• _Job_: Can you reproduce the full listing below verbatim, every line from first to last, without changing a single character?

• _Information provided_:
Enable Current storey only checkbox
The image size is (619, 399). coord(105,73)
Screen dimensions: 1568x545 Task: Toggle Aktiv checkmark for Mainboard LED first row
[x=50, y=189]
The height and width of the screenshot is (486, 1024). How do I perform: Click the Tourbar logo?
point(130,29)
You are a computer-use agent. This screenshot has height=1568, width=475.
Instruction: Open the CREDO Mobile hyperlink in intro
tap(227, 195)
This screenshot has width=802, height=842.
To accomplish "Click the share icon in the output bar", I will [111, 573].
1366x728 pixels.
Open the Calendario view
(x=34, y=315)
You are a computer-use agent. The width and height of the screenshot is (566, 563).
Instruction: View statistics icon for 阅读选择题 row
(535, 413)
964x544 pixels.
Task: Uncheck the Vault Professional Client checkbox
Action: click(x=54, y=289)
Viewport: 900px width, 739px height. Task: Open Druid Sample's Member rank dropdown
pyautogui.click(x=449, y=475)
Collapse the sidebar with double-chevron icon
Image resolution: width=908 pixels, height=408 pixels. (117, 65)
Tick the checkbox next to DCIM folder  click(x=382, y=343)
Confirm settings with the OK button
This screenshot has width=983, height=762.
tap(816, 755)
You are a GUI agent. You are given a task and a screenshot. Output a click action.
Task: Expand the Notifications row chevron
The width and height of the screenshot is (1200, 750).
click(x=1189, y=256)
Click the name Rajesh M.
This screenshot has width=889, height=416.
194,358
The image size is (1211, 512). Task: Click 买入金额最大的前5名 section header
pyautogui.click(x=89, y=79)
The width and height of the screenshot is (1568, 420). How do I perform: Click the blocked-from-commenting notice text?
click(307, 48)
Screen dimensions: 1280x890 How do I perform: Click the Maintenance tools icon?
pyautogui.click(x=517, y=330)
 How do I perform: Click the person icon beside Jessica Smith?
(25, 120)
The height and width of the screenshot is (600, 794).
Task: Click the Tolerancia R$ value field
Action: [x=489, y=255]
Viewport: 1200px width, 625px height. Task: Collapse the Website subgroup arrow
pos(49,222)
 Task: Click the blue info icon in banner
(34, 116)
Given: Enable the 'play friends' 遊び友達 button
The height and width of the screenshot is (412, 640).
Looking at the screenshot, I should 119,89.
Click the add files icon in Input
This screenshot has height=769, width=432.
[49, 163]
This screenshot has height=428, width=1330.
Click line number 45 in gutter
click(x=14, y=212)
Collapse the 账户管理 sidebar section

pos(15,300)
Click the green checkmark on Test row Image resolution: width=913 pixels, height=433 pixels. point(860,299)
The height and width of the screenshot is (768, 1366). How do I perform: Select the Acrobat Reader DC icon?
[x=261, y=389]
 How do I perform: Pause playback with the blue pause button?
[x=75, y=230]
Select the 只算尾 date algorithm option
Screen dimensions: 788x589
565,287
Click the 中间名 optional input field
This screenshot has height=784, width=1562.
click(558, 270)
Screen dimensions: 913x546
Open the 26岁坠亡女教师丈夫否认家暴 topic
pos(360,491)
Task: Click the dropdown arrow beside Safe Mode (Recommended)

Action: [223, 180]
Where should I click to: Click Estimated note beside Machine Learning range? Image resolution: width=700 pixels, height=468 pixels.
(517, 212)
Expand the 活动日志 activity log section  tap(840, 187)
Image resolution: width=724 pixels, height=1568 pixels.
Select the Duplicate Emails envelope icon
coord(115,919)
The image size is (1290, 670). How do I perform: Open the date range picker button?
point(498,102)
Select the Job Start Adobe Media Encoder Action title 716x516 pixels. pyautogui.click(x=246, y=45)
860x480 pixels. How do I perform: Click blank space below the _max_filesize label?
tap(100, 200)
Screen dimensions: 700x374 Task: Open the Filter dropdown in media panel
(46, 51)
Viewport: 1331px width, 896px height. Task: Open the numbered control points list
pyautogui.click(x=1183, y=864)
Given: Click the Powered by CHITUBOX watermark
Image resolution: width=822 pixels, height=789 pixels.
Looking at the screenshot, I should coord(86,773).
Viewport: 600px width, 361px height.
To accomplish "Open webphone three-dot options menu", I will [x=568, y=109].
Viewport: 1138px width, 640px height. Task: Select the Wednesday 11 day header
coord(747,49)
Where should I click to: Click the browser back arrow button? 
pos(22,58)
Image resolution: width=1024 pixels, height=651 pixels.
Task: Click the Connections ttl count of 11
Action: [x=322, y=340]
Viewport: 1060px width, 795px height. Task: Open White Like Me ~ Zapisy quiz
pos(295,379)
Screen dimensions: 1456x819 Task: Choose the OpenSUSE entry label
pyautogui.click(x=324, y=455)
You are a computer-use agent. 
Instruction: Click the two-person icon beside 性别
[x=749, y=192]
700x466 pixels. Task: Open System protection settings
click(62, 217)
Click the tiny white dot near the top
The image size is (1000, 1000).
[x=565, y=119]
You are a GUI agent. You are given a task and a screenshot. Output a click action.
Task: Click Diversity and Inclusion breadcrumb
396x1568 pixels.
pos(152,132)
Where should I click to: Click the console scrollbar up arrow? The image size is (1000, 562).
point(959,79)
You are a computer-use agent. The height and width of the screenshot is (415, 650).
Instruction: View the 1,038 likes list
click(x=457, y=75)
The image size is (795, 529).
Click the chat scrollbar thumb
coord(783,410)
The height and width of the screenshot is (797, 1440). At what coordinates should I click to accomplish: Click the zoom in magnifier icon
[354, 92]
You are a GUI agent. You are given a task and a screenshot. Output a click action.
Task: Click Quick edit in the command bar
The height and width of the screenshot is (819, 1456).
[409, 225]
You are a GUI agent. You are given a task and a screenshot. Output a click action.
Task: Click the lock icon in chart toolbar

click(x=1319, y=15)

• _Task result_:
Enable Current storey only checkbox
The image size is (619, 399). coord(105,73)
Screen dimensions: 1568x545 Task: Toggle Aktiv checkmark for Mainboard LED first row
[x=50, y=189]
The height and width of the screenshot is (486, 1024). How do I perform: Click the Tourbar logo?
point(130,29)
You are a computer-use agent. This screenshot has height=1568, width=475.
Instruction: Open the CREDO Mobile hyperlink in intro
tap(227, 195)
This screenshot has width=802, height=842.
To accomplish "Click the share icon in the output bar", I will [111, 573].
1366x728 pixels.
Open the Calendario view
(x=34, y=315)
You are a computer-use agent. The width and height of the screenshot is (566, 563).
Instruction: View statistics icon for 阅读选择题 row
(535, 413)
964x544 pixels.
Task: Uncheck the Vault Professional Client checkbox
Action: click(x=54, y=289)
Viewport: 900px width, 739px height. Task: Open Druid Sample's Member rank dropdown
pyautogui.click(x=449, y=475)
Collapse the sidebar with double-chevron icon
Image resolution: width=908 pixels, height=408 pixels. (117, 65)
Tick the checkbox next to DCIM folder  click(x=382, y=343)
Confirm settings with the OK button
This screenshot has width=983, height=762.
tap(816, 755)
You are a GUI agent. You are given a task and a screenshot. Output a click action.
Task: Expand the Notifications row chevron
The width and height of the screenshot is (1200, 750).
click(x=1189, y=256)
Click the name Rajesh M.
This screenshot has width=889, height=416.
194,358
The image size is (1211, 512). Task: Click 买入金额最大的前5名 section header
pyautogui.click(x=89, y=79)
The width and height of the screenshot is (1568, 420). How do I perform: Click the blocked-from-commenting notice text?
click(307, 48)
Screen dimensions: 1280x890 How do I perform: Click the Maintenance tools icon?
pyautogui.click(x=517, y=330)
 How do I perform: Click the person icon beside Jessica Smith?
(25, 120)
The height and width of the screenshot is (600, 794).
Task: Click the Tolerancia R$ value field
Action: [x=489, y=255]
Viewport: 1200px width, 625px height. Task: Collapse the Website subgroup arrow
pos(49,222)
 Task: Click the blue info icon in banner
(34, 116)
Given: Enable the 'play friends' 遊び友達 button
The height and width of the screenshot is (412, 640).
Looking at the screenshot, I should 119,89.
Click the add files icon in Input
This screenshot has height=769, width=432.
[49, 163]
This screenshot has height=428, width=1330.
Click line number 45 in gutter
click(x=14, y=212)
Collapse the 账户管理 sidebar section

pos(15,300)
Click the green checkmark on Test row Image resolution: width=913 pixels, height=433 pixels. point(860,299)
The height and width of the screenshot is (768, 1366). How do I perform: Select the Acrobat Reader DC icon?
[x=261, y=389]
 How do I perform: Pause playback with the blue pause button?
[x=75, y=230]
Select the 只算尾 date algorithm option
Screen dimensions: 788x589
565,287
Click the 中间名 optional input field
This screenshot has height=784, width=1562.
click(558, 270)
Screen dimensions: 913x546
Open the 26岁坠亡女教师丈夫否认家暴 topic
pos(360,491)
Task: Click the dropdown arrow beside Safe Mode (Recommended)

Action: [223, 180]
Where should I click to: Click Estimated note beside Machine Learning range? Image resolution: width=700 pixels, height=468 pixels.
(517, 212)
Expand the 活动日志 activity log section  tap(840, 187)
Image resolution: width=724 pixels, height=1568 pixels.
Select the Duplicate Emails envelope icon
coord(115,919)
The image size is (1290, 670). How do I perform: Open the date range picker button?
point(498,102)
Select the Job Start Adobe Media Encoder Action title 716x516 pixels. pyautogui.click(x=246, y=45)
860x480 pixels. How do I perform: Click blank space below the _max_filesize label?
tap(100, 200)
Screen dimensions: 700x374 Task: Open the Filter dropdown in media panel
(46, 51)
Viewport: 1331px width, 896px height. Task: Open the numbered control points list
pyautogui.click(x=1183, y=864)
Given: Click the Powered by CHITUBOX watermark
Image resolution: width=822 pixels, height=789 pixels.
Looking at the screenshot, I should coord(86,773).
Viewport: 600px width, 361px height.
To accomplish "Open webphone three-dot options menu", I will [x=568, y=109].
Viewport: 1138px width, 640px height. Task: Select the Wednesday 11 day header
coord(747,49)
Where should I click to: Click the browser back arrow button? 
pos(22,58)
Image resolution: width=1024 pixels, height=651 pixels.
Task: Click the Connections ttl count of 11
Action: [x=322, y=340]
Viewport: 1060px width, 795px height. Task: Open White Like Me ~ Zapisy quiz
pos(295,379)
Screen dimensions: 1456x819 Task: Choose the OpenSUSE entry label
pyautogui.click(x=324, y=455)
You are a computer-use agent. 
Instruction: Click the two-person icon beside 性别
[x=749, y=192]
700x466 pixels. Task: Open System protection settings
click(62, 217)
Click the tiny white dot near the top
The image size is (1000, 1000).
[x=565, y=119]
You are a GUI agent. You are given a task and a screenshot. Output a click action.
Task: Click Diversity and Inclusion breadcrumb
396x1568 pixels.
pos(152,132)
Where should I click to: Click the console scrollbar up arrow? The image size is (1000, 562).
point(959,79)
You are a computer-use agent. The height and width of the screenshot is (415, 650).
Instruction: View the 1,038 likes list
click(x=457, y=75)
The image size is (795, 529).
Click the chat scrollbar thumb
coord(783,410)
The height and width of the screenshot is (797, 1440). At what coordinates should I click to accomplish: Click the zoom in magnifier icon
[354, 92]
You are a GUI agent. You are given a task and a screenshot. Output a click action.
Task: Click Quick edit in the command bar
The height and width of the screenshot is (819, 1456).
[409, 225]
You are a GUI agent. You are given a task and a screenshot. Output a click action.
Task: Click the lock icon in chart toolbar

click(x=1319, y=15)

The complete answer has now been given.